Quickly, the Lindberg family’s plans changed from transitioning the farm from father to son, to Larry and Joanne transitioning into retirement.
“We’ve always been involved in our church and community and retiring has given us time to prioritize those things,” Lindberg said. “I think a key to planning retirement is to move yourself to firm financial footing, know your limitations and find ways to remain involved.”
For Lindberg, those outlets have come in the form of serving as a board member for community organizations, being active in church functions and helping maintain rural cemeteries.
Time in a tractor leaves farmers with a lot of time to reminisce, analyze and strategize. For Lindberg, using those times for future planning rather than worrying made a difference in the longevity of both his farm and his life.
“Stress is a factor that can cause you to age really quickly,” Lindberg said. “It is a factor in anything you do but you have to manage it so you can be comfortable.”
In recent years, well-yielding crops have allowed producers in the area to let go of some of their anxiety while pricing still remains difficult, Lindberg said.
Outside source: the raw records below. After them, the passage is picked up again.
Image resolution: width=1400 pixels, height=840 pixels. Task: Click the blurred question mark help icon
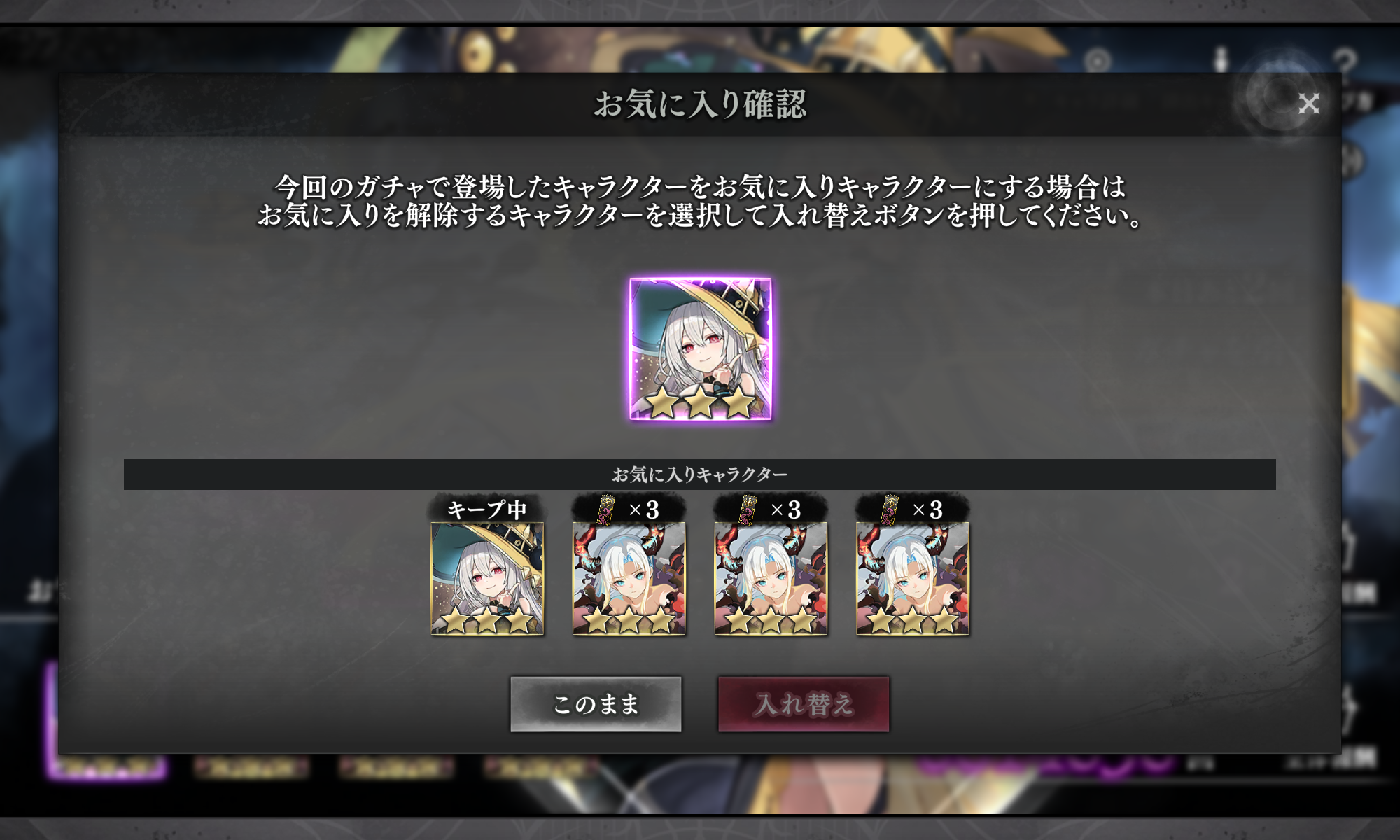tap(1345, 62)
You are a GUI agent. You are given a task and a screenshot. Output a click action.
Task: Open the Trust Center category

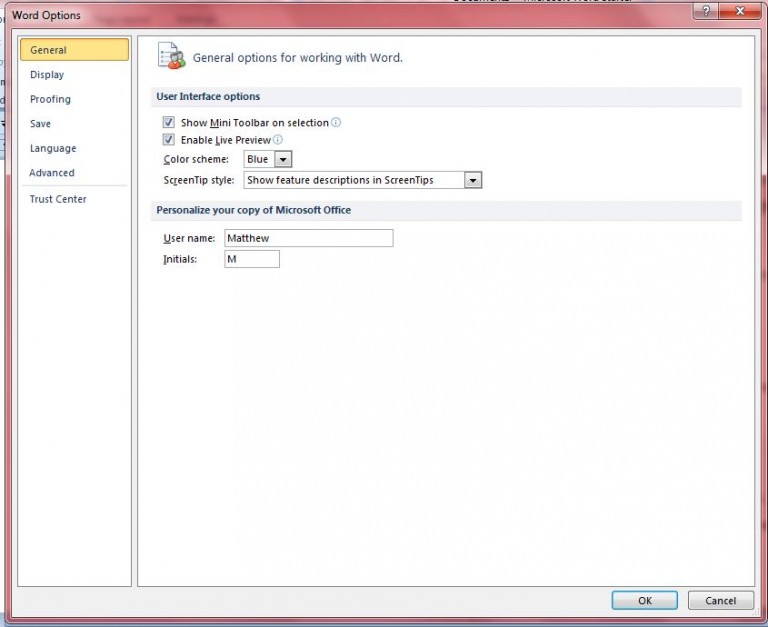58,199
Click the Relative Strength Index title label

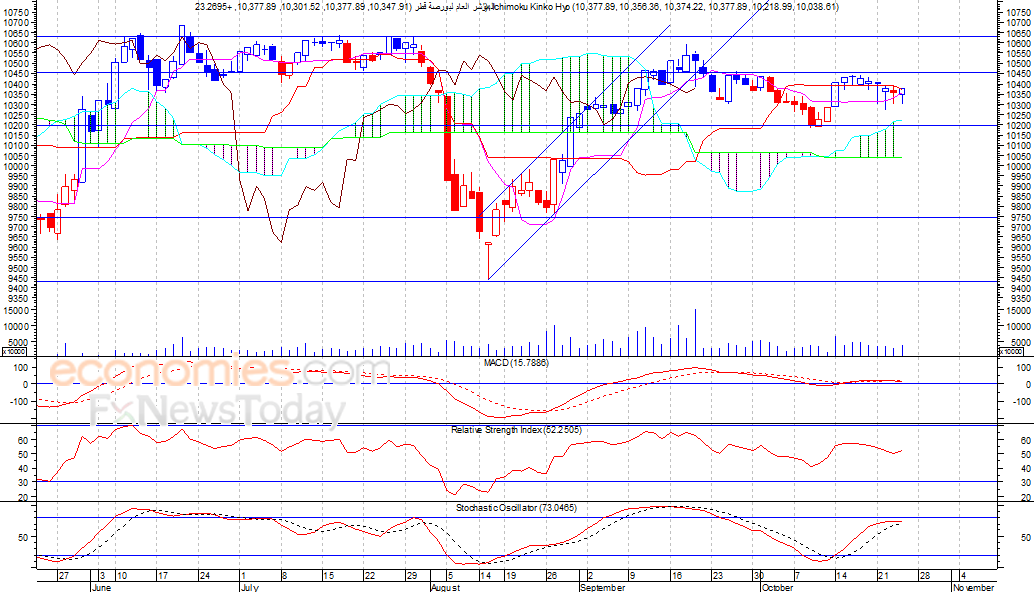[516, 430]
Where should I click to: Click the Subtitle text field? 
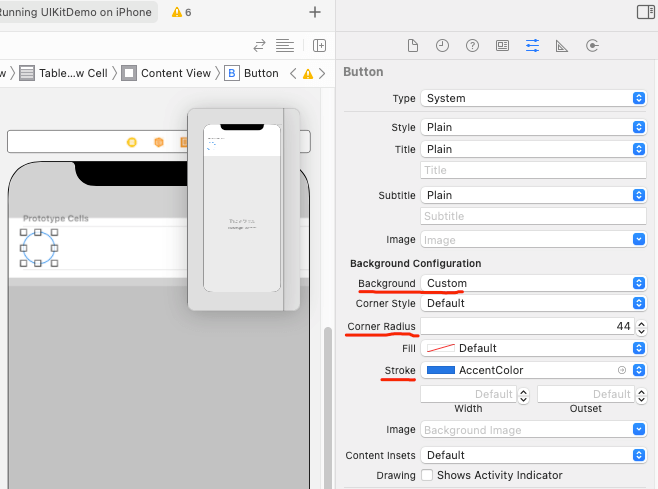pos(533,216)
“We’ve been fortunate the last few years to have good crops even though we haven’t had the greatest prices,” Lindberg said. “You’ve still got to keep your eye on the bottom line.”
While it’s a challenging time to be a farmer, Lindberg said nothing compares to the obstacles his family, like so many others, faced in the 1980s.
“The ‘80s were not fun at all,” Lindberg said. “I had to do something because we had a family to support, so I got a job with the city of Chanute and Joanne got a job with the Stark post office and we made it through.”
Lindberg’s sons took over most of the day-to-day farming operations until he could retire after 24 years of working his off-farm job. While the conditions were difficult, living through that era taught a lot of lessons about the importance of family on the farm and financial stability.
“Inflation was a big problem in the 1980s and everyone thought you could borrow yourself rich,” Lindberg said. “Obviously, you can’t do that and you never will but the stigma to get big and buy more land sucked in a lot of people.”
For Lindberg, the lessons learned throughout the 1980s absolutely apply to young producers in the industry today.
“You have to have a real desire, a real love, to jump into something like farming,” Lindberg said. “If you’re just starting farming, I would say start small and don’t try to farm or own the whole county all at once.”
As a young farmer himself, Lindberg saw a lot of changes come to southeast Kansas through the years, notably soybeans’ rise to prominence as a cash crop.
“I remember the first time we ever planted soybeans was on the fourth of July with my dad and they were Clark soybeans,” Lindberg said. “If you got a yield of 20 bushels per acre, we were on top of the world so we’ve come a long way.”
By and far, Lindberg said he doesn’t see an end to the changes and improvements possible for farmers in the future.
“I’m amazed at the technology, that is available today,” Lindberg said. “Precision planting and using satellites are just the beginning of the new ways we have to use technology and we probably haven’t seen the end of it yet.”
While the legacy the Lindberg family is leaving on Neosho County is always changing, he said he’s always glad he chose to leave his mark through farming.
“Farming is a lifestyle all its own,” Lindberg said. “At the end of the day if you’re still happy with what you’re doing, then you’ve made the right decision.”